[Stated exercise A]: In the REGEX and MySQL post, what does the '$' mean?

REGEX and MySQL

I’m working on my words database using phpMyAdmin and thought others might benefit from some of the search expressions.

Find words that start with ‘Wr’ or ‘wr’ and the CVC category is not null.


SELECT *  FROM `words` WHERE `word` REGEXP '^[Ww]r[a-z]*' 
AND `CVC` IS NOT NULL

This gives me words like, Rhoda, Rhone, rhyme because I’m asking to start at the beginning of the word ‘^’ then look for either a capital or lowercase w ‘[Ww] followed by an ‘r’ and then any letter ‘[a-z]’ that occurs zero or more times ‘*’. I’m further restricting the search to words that have an entry in the CVC category. In phpMyAdmin you can paste this into the SQL editing field or just use the REGEX in the word field and set it to REGEXP.

Here’s one looking for all the words that end in the letters mb and the CVC category is not null.


SELECT *  FROM `words` WHERE `word` REGEXP 'mb$' 
AND `CVC` IS NOT NULL

The ‘$’ means the end of the word.

This search yields words like climb, plumb, thumb.

This search looks for words like gnome and gnat. If you want you can leave out the [a-z]* and you’ll get the same result.

[Records shown]:
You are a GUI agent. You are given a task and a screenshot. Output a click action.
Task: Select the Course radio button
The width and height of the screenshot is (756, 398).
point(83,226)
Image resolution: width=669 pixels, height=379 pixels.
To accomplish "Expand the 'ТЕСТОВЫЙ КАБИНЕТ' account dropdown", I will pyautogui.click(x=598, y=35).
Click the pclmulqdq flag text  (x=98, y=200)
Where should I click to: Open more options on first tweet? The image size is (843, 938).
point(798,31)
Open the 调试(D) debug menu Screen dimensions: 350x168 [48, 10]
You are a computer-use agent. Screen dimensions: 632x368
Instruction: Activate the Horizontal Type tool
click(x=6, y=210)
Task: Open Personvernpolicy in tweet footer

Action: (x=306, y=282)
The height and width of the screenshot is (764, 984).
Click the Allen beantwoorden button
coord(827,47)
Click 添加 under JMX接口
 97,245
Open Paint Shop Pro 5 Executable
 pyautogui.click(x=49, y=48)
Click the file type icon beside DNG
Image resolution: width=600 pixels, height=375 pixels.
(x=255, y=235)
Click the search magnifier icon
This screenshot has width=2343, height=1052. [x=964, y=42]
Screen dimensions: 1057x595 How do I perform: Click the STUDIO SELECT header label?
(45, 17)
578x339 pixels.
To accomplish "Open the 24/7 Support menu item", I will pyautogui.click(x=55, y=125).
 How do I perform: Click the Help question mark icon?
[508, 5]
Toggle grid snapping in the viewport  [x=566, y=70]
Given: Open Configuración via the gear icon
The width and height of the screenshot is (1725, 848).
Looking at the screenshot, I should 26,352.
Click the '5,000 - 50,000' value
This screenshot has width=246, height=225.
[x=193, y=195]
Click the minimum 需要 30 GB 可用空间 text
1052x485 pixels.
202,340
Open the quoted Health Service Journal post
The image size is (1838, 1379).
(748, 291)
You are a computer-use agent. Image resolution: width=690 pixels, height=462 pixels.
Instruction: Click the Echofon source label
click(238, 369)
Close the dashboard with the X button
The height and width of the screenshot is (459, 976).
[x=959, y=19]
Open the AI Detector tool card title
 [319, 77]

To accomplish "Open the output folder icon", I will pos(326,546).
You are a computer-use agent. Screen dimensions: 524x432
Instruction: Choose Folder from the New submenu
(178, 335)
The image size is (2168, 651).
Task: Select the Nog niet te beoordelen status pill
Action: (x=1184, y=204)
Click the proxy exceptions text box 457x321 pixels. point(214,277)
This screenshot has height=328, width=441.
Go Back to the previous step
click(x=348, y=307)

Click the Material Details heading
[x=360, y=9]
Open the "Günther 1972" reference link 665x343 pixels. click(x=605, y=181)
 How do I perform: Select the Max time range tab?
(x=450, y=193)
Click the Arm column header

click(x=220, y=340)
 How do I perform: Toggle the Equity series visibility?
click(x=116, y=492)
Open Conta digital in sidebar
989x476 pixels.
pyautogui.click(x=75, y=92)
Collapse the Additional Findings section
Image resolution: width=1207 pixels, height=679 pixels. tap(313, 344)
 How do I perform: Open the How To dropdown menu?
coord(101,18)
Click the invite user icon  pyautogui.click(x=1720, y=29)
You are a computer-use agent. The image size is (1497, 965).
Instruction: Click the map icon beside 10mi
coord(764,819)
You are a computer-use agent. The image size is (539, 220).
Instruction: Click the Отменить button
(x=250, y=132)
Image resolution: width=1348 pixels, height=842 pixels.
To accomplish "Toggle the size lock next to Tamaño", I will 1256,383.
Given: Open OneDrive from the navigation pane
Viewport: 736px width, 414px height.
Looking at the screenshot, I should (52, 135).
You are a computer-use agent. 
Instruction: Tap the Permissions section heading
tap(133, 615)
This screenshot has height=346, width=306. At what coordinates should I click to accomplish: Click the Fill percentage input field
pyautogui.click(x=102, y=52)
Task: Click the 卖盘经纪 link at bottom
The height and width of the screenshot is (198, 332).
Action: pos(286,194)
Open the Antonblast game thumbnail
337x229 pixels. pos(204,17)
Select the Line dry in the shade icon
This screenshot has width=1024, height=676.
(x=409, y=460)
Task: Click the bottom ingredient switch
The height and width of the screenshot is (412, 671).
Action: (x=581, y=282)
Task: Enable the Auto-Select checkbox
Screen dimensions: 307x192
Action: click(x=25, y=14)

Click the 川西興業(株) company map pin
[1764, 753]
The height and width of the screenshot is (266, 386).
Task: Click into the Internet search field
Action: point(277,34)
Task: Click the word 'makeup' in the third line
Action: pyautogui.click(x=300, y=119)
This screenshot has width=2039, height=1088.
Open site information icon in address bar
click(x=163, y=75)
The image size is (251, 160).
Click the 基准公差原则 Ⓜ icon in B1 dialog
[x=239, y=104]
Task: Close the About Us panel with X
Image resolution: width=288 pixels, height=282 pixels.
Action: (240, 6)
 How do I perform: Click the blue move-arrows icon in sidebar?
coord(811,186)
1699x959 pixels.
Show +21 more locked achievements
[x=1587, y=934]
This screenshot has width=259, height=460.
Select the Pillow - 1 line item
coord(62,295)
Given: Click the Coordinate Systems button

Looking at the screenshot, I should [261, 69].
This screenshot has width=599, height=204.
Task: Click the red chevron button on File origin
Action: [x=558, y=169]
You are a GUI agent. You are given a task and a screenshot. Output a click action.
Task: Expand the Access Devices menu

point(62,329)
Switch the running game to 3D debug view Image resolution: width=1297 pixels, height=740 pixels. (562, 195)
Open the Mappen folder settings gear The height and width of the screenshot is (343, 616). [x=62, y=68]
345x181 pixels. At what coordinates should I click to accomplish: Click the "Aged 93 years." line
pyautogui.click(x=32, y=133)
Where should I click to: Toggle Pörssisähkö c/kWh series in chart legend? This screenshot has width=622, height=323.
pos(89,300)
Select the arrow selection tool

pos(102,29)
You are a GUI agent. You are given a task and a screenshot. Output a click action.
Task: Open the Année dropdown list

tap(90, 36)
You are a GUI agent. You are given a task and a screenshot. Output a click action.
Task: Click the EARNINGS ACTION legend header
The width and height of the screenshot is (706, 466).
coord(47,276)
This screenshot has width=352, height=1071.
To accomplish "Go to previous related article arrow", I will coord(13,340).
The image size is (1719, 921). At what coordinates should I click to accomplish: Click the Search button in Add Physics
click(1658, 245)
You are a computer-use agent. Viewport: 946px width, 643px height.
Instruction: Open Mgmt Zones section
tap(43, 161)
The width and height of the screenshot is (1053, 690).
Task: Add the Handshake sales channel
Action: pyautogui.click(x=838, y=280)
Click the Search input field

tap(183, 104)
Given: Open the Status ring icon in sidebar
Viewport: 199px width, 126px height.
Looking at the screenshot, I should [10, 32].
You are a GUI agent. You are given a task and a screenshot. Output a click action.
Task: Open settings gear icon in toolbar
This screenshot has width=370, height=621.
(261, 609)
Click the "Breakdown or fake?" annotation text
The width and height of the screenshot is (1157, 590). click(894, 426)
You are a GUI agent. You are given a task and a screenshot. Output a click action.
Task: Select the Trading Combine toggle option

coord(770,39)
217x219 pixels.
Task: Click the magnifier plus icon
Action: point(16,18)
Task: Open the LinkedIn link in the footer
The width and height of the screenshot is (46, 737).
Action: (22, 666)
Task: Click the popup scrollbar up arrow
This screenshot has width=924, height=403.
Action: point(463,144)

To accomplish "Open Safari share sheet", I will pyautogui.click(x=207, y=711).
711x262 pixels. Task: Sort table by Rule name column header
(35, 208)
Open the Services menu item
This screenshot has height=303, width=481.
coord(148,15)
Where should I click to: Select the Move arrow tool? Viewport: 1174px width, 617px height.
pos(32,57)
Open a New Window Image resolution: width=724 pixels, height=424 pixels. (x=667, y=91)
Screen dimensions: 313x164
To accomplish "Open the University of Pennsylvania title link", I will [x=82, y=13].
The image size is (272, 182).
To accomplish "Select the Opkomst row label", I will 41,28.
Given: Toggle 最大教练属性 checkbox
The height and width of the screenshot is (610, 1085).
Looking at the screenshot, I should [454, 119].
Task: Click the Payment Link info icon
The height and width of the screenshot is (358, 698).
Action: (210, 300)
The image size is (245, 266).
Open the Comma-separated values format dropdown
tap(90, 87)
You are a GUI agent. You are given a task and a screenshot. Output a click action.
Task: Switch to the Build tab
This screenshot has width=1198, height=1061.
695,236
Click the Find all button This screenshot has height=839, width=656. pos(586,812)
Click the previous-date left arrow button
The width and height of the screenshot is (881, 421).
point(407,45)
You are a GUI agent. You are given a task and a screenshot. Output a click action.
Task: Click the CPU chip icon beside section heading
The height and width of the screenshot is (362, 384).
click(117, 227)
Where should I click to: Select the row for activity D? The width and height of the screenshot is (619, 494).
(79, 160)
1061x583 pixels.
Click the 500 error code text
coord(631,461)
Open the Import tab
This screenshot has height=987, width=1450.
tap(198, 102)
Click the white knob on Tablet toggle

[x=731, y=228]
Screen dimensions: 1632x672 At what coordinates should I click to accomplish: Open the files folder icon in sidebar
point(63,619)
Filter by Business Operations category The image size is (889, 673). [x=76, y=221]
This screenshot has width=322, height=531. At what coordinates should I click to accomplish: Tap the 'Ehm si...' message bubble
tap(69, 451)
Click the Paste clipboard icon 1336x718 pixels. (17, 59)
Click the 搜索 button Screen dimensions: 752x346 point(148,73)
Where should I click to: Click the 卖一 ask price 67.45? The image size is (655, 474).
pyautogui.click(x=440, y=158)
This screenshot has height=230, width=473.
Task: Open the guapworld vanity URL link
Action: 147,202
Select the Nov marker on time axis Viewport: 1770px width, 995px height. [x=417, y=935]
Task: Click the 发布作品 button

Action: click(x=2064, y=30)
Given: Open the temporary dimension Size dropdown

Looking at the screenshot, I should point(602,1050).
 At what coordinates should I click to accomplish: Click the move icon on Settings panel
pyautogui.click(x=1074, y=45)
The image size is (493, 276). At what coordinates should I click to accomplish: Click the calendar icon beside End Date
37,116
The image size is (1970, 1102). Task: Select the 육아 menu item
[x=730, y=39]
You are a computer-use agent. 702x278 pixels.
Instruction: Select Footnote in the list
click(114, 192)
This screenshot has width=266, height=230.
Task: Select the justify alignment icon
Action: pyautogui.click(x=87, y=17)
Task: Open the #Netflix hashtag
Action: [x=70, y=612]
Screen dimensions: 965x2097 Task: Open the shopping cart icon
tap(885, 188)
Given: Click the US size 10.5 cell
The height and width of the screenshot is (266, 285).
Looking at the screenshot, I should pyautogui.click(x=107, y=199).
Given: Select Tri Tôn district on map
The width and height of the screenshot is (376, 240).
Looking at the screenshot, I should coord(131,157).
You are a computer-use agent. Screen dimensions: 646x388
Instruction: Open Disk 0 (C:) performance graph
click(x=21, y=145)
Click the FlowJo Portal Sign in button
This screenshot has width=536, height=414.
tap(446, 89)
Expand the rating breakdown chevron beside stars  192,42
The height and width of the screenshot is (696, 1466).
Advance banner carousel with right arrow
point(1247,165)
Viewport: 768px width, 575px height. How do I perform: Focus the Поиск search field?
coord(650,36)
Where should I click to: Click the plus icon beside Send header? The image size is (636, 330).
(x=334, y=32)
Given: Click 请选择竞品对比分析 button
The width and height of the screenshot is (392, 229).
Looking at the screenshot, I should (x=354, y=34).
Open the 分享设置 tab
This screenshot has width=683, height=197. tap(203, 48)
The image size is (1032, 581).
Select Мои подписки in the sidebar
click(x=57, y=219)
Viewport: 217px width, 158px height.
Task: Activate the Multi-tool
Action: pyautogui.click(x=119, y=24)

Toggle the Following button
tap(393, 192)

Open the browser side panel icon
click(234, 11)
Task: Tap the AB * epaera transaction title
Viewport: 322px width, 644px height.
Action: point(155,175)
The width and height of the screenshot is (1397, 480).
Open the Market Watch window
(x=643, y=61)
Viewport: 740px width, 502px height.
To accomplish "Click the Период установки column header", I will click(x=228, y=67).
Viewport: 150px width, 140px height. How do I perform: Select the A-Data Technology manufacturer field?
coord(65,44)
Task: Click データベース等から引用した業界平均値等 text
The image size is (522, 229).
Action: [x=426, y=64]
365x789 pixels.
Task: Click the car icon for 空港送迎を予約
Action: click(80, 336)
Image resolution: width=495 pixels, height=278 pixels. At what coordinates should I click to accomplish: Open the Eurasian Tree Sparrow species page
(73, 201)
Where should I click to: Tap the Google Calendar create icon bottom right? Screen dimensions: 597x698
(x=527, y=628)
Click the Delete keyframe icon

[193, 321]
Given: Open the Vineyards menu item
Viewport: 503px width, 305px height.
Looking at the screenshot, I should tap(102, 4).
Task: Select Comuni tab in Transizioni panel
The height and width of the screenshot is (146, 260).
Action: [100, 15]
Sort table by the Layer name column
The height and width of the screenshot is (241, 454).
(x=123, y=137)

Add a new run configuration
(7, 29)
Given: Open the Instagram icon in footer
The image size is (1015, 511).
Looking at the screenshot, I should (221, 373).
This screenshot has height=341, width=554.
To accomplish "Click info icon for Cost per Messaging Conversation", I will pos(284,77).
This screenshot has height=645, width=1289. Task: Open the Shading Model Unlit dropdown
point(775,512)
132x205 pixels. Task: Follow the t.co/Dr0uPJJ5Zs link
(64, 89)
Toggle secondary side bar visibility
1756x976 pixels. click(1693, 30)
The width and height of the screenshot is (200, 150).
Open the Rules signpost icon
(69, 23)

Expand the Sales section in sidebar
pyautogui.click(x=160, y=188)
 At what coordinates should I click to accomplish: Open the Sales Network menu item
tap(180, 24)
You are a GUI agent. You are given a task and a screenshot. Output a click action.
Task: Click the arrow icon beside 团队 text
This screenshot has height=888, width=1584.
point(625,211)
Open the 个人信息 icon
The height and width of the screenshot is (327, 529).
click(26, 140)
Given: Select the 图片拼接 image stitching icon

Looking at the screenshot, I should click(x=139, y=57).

[Stated exercise B]: In the entries, copy the lines from the one containing "Open the 调试(D)" up to and including the one containing "[x=360, y=9]", substituting "Directive" for every "Instruction" and leaving everything else unchanged. Return only those lines.

[Full answer A]: The end of the word.

[Full answer B]:
Open the 调试(D) debug menu Screen dimensions: 350x168 [48, 10]
You are a computer-use agent. Screen dimensions: 632x368
Directive: Activate the Horizontal Type tool
click(x=6, y=210)
Task: Open Personvernpolicy in tweet footer

Action: (x=306, y=282)
The height and width of the screenshot is (764, 984).
Click the Allen beantwoorden button
coord(827,47)
Click 添加 under JMX接口
 97,245
Open Paint Shop Pro 5 Executable
 pyautogui.click(x=49, y=48)
Click the file type icon beside DNG
Image resolution: width=600 pixels, height=375 pixels.
(x=255, y=235)
Click the search magnifier icon
This screenshot has width=2343, height=1052. [x=964, y=42]
Screen dimensions: 1057x595 How do I perform: Click the STUDIO SELECT header label?
(45, 17)
578x339 pixels.
To accomplish "Open the 24/7 Support menu item", I will pyautogui.click(x=55, y=125).
 How do I perform: Click the Help question mark icon?
[508, 5]
Toggle grid snapping in the viewport  [x=566, y=70]
Given: Open Configuración via the gear icon
The width and height of the screenshot is (1725, 848).
Looking at the screenshot, I should 26,352.
Click the '5,000 - 50,000' value
This screenshot has width=246, height=225.
[x=193, y=195]
Click the minimum 需要 30 GB 可用空间 text
1052x485 pixels.
202,340
Open the quoted Health Service Journal post
The image size is (1838, 1379).
(748, 291)
You are a computer-use agent. Image resolution: width=690 pixels, height=462 pixels.
Directive: Click the Echofon source label
click(238, 369)
Close the dashboard with the X button
The height and width of the screenshot is (459, 976).
[x=959, y=19]
Open the AI Detector tool card title
 [319, 77]

To accomplish "Open the output folder icon", I will pos(326,546).
You are a computer-use agent. Screen dimensions: 524x432
Directive: Choose Folder from the New submenu
(178, 335)
The image size is (2168, 651).
Task: Select the Nog niet te beoordelen status pill
Action: (x=1184, y=204)
Click the proxy exceptions text box 457x321 pixels. point(214,277)
This screenshot has height=328, width=441.
Go Back to the previous step
click(x=348, y=307)

Click the Material Details heading
[x=360, y=9]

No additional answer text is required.